The scientific finding of Douglas Darling, PhD, professor, Department of Oral Health and Rehabilitation, UofL School of Dentistry, and his team identified a protein sorting mechanism used by the salivary gland. The National Institutes of Health supported study published on-line first this week in the Journal of Dental Research.
The scientific discovery could form the basis for advanced therapies for patients whose salivary glands are damaged or no longer function due to radiation therapy, prescription drugs or Sjogren's Syndrome - an immune system disorder often defined by its two most common symptoms - dry eyes and a dry mouth.
The salivary glands are essential for lubrication, defense and beginning digestion in the mouth. The largest of the salivary glands - the parotid - secretes important proteins into the saliva. As with all salivary glands, it has multiple secretion pathways, therefore it must sort proteins destined for saliva into the correct pathway for secretion. This can be tricky as there are seven possible pathways. One pathway takes proteins to the salivary duct, other pathways carry different proteins to the 'back' side of the cell to be secreted into the blood or to form a supportive matrix for the cells. Transport along these pathways occurs by sorting the proteins into vesicles (hollow membrane sacs) that carry their "cargo" to the correct destination.
Conventional thought was that cargo proteins are moved into the forming vesicles by attaching to sorting receptor proteins. Darling and his team have discovered a completely new approach, suggesting the reason no salivary sorting receptor protein has been found is that it may not exist.
In Darling's new model, the salivary cargo protein, Parotid Secretory Protein (PSP), selectively and directly binds to a rare lipid, a type of fat molecule called PtdIns(3,4)P2, present only in certain cell membranes - and only present on one side of the membrane.
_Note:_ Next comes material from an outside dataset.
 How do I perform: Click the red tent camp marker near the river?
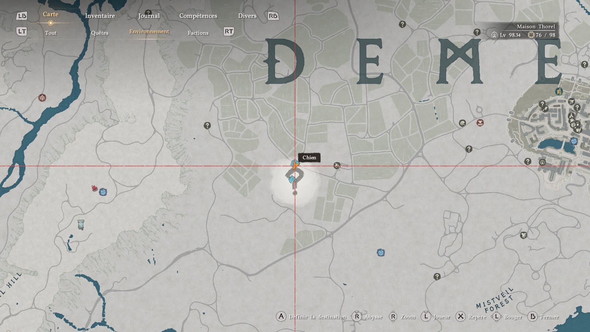pyautogui.click(x=42, y=98)
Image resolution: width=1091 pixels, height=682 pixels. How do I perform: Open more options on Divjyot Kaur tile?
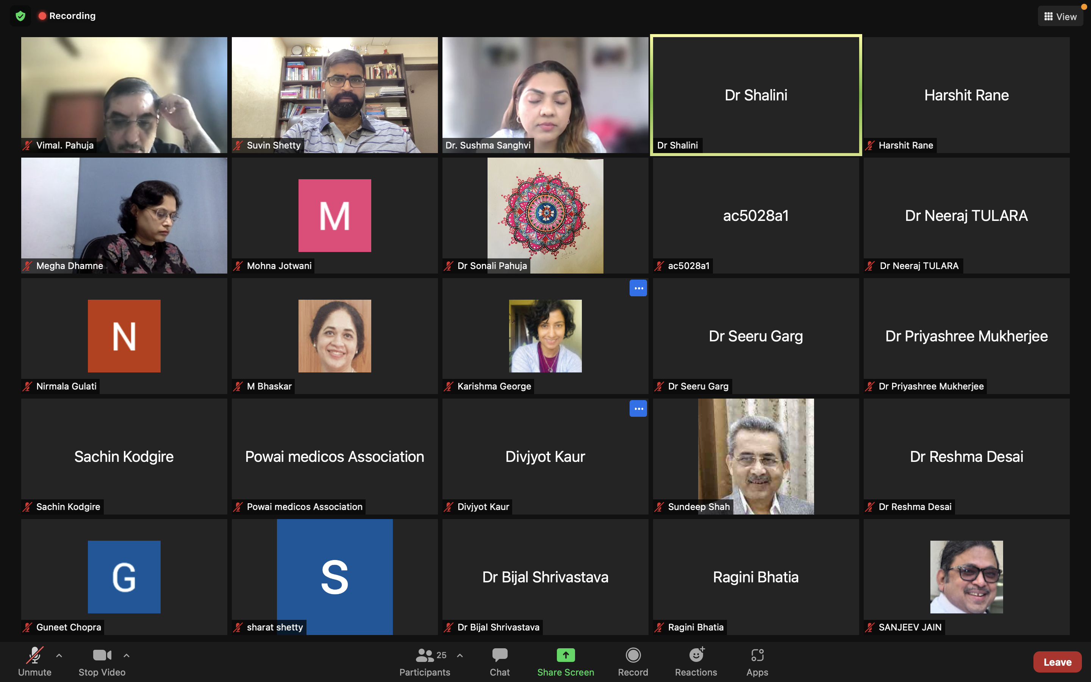click(638, 409)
Darling also found PtdIns(3,4)P2 can flip to the inner part of the vesicle membrane -giving PSP the opportunity to bind it.
"These data imply that phosphatidylinositol-phosphate lipids like PtdIns(3,4)P2 may have multiple functions on the inner surface of organelles," Darling said. "This is contrary to the current belief that their functions are always limited to one surface of the cell membrane."
The next step is for Darling and his team to identify the molecular components used for flipping PtdIns(3,4)P2, and develop approaches to test ways to manipulate this potential protein sorting mechanism.